*What the exercise asks*
In the copy, include all of the listing exactly and none of its pictures.

*Data under study*
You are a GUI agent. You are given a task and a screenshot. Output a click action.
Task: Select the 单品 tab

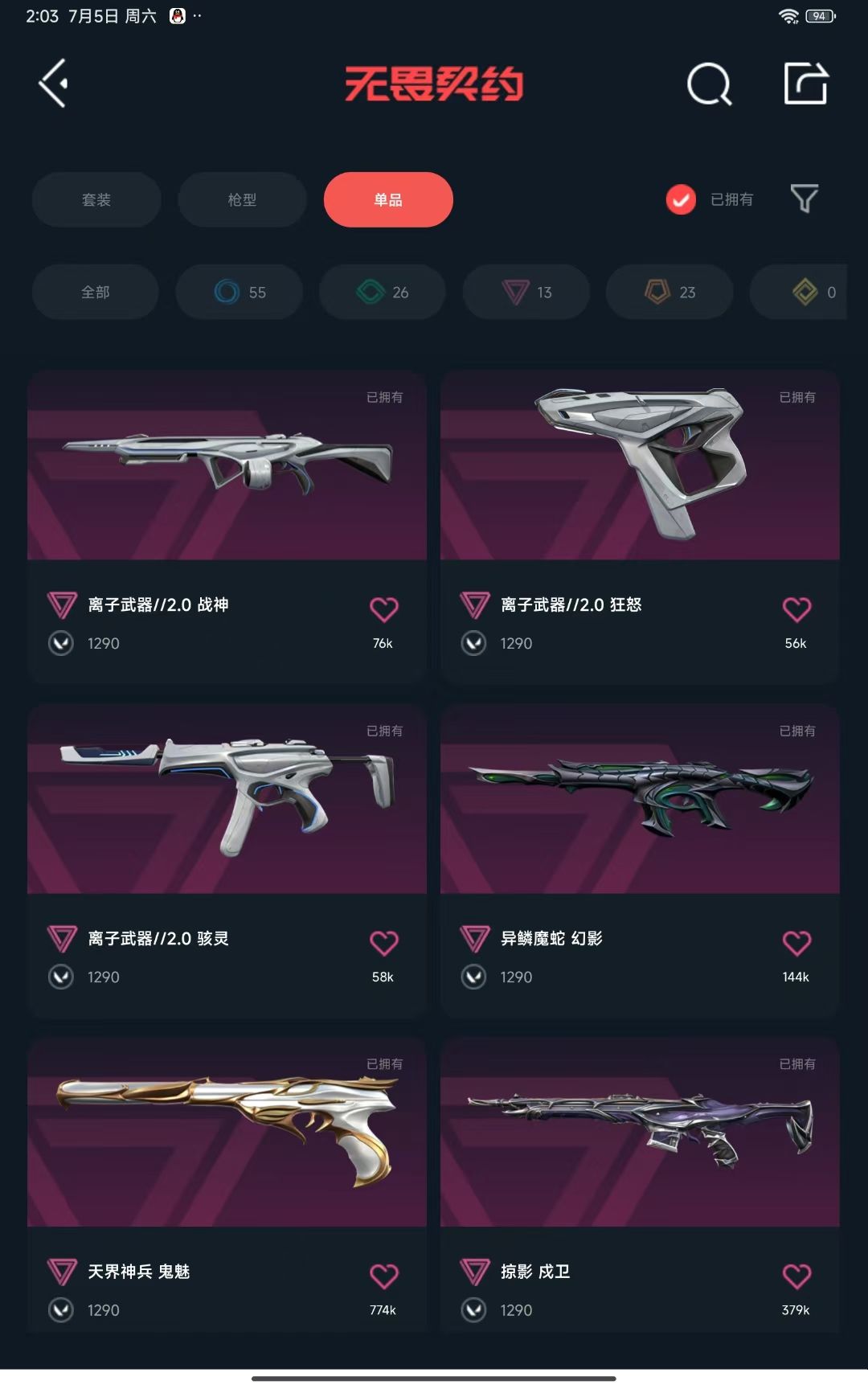[x=388, y=199]
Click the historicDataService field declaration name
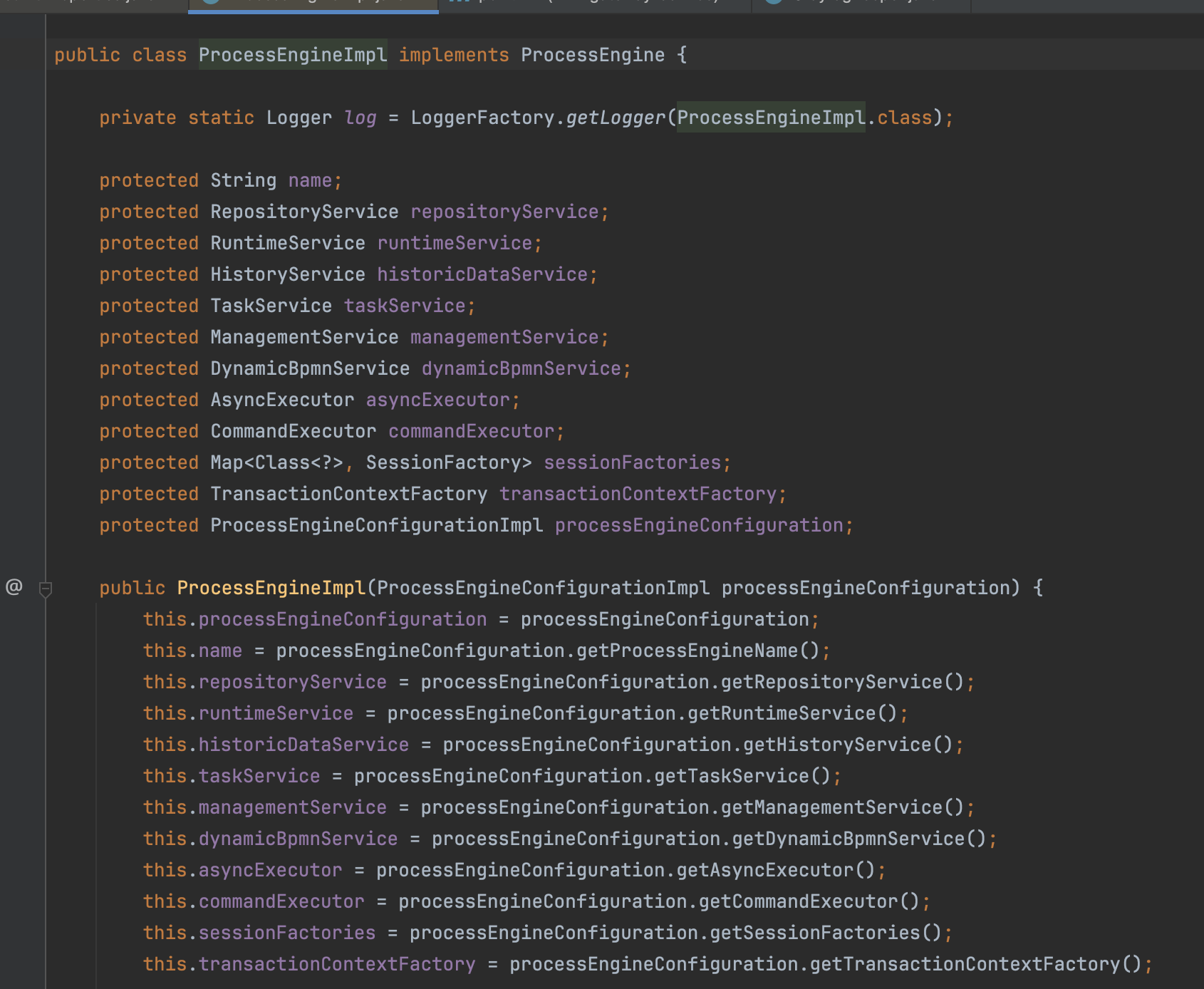 [482, 274]
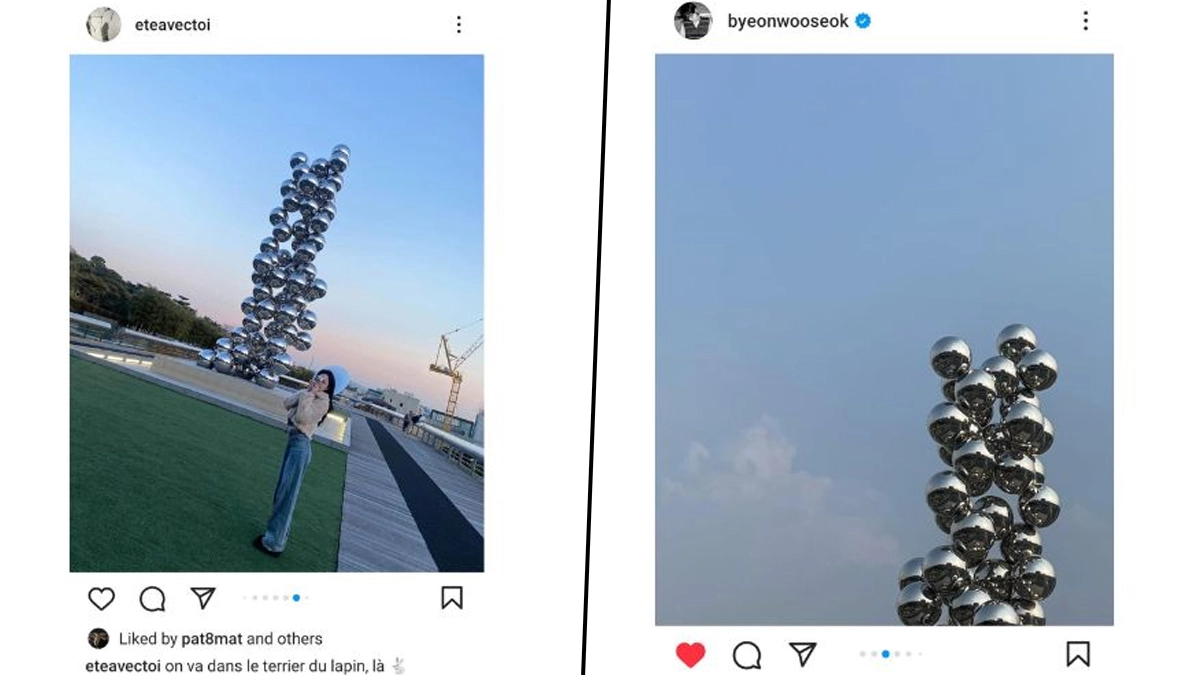Open comments on byeonwooseok post

[x=746, y=655]
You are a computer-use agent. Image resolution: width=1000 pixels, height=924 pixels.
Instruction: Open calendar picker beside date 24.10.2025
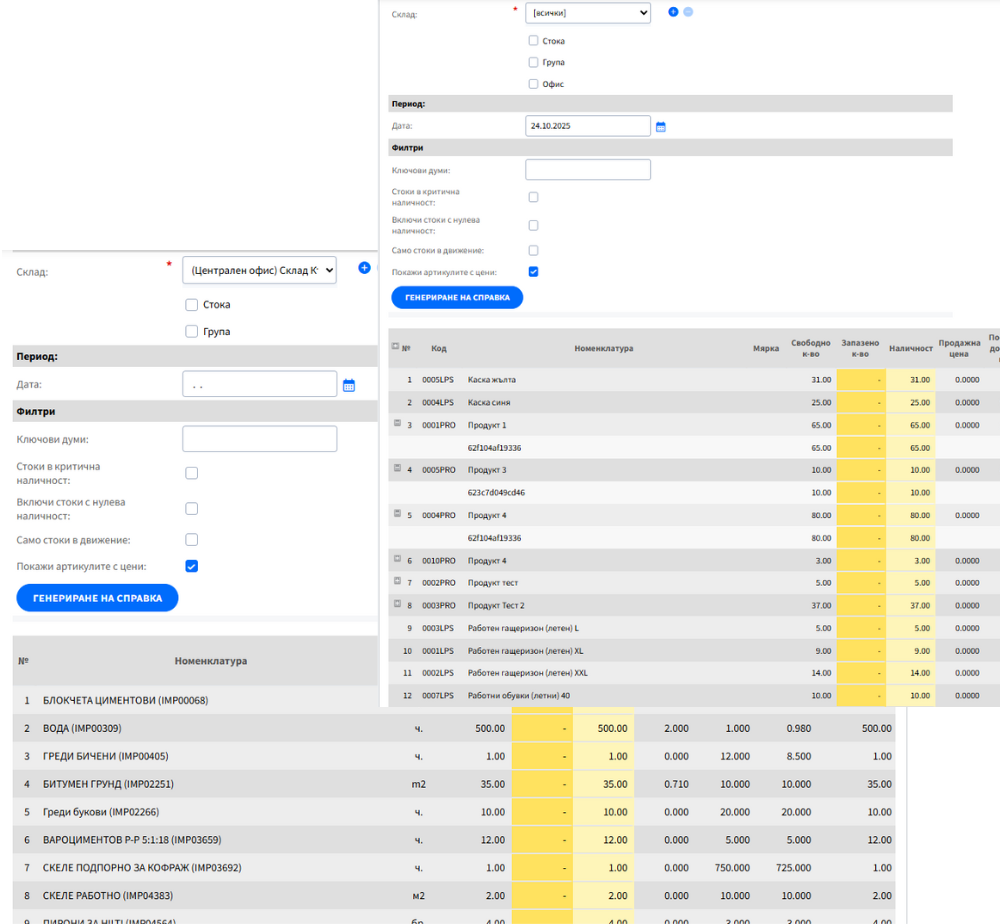click(x=661, y=127)
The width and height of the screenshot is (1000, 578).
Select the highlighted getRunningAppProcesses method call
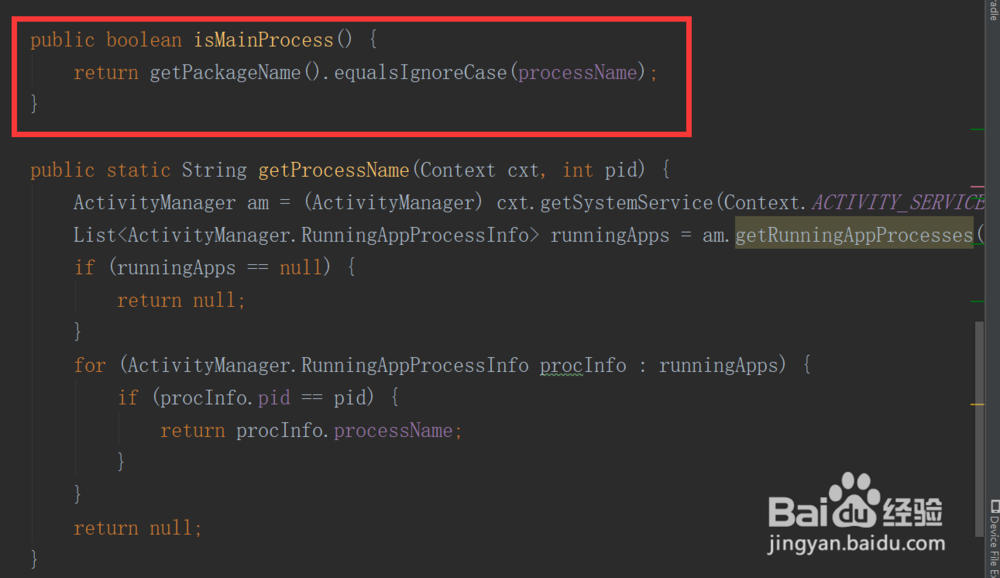pyautogui.click(x=855, y=234)
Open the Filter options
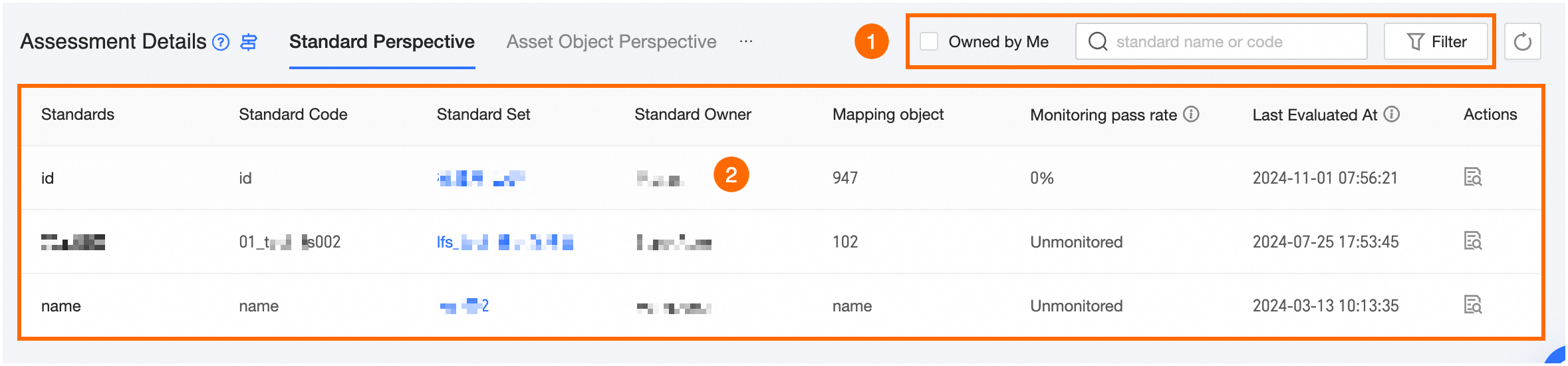The image size is (1568, 366). (x=1436, y=41)
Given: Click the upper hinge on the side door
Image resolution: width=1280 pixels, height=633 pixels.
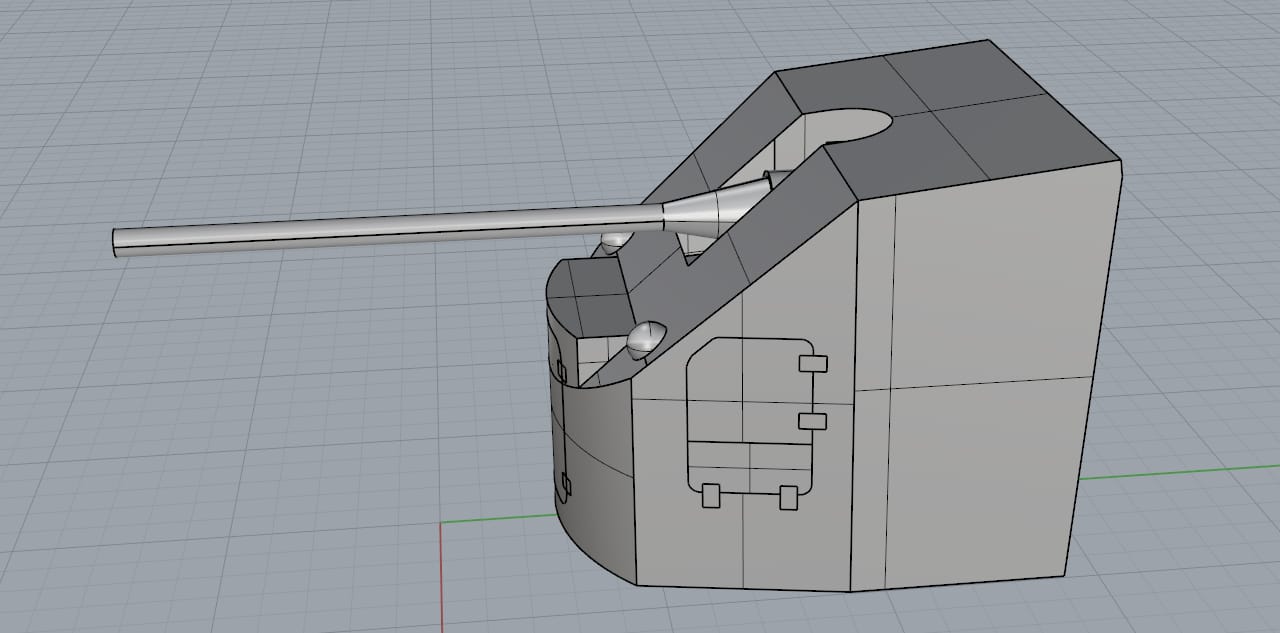Looking at the screenshot, I should (814, 363).
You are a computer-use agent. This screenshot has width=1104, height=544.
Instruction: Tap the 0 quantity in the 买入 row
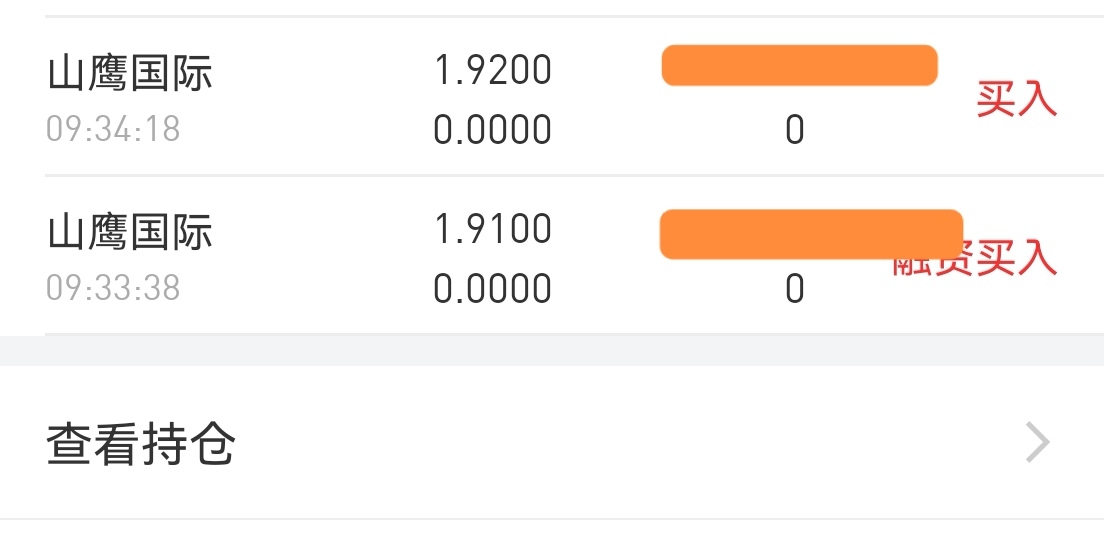[x=795, y=130]
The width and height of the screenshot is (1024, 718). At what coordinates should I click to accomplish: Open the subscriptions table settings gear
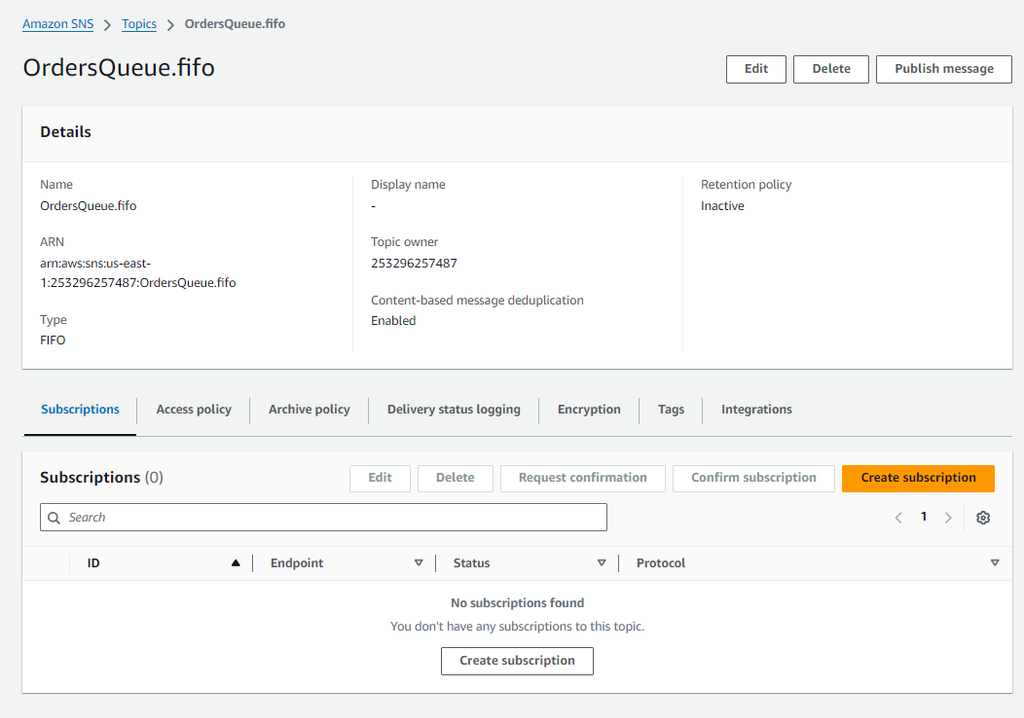click(x=983, y=517)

*Completed exercise*
You are a GUI agent. You are given a task and a screenshot. Output a click action.
Task: Select the 单品 tab

[x=388, y=199]
Click the historicDataService field declaration name
 [482, 274]
Open comments on byeonwooseok post

[x=746, y=655]
You are a computer-use agent. Image resolution: width=1000 pixels, height=924 pixels.
Instruction: Open calendar picker beside date 24.10.2025
click(x=661, y=127)
The width and height of the screenshot is (1000, 578).
Select the highlighted getRunningAppProcesses method call
pyautogui.click(x=855, y=234)
Open the Filter options
The image size is (1568, 366). (x=1436, y=41)
Given: Click the upper hinge on the side door
Image resolution: width=1280 pixels, height=633 pixels.
Looking at the screenshot, I should (814, 363).
You are a computer-use agent. This screenshot has width=1104, height=544.
Instruction: Tap the 0 quantity in the 买入 row
[x=795, y=130]
The width and height of the screenshot is (1024, 718). At what coordinates should I click to accomplish: Open the subscriptions table settings gear
click(x=983, y=517)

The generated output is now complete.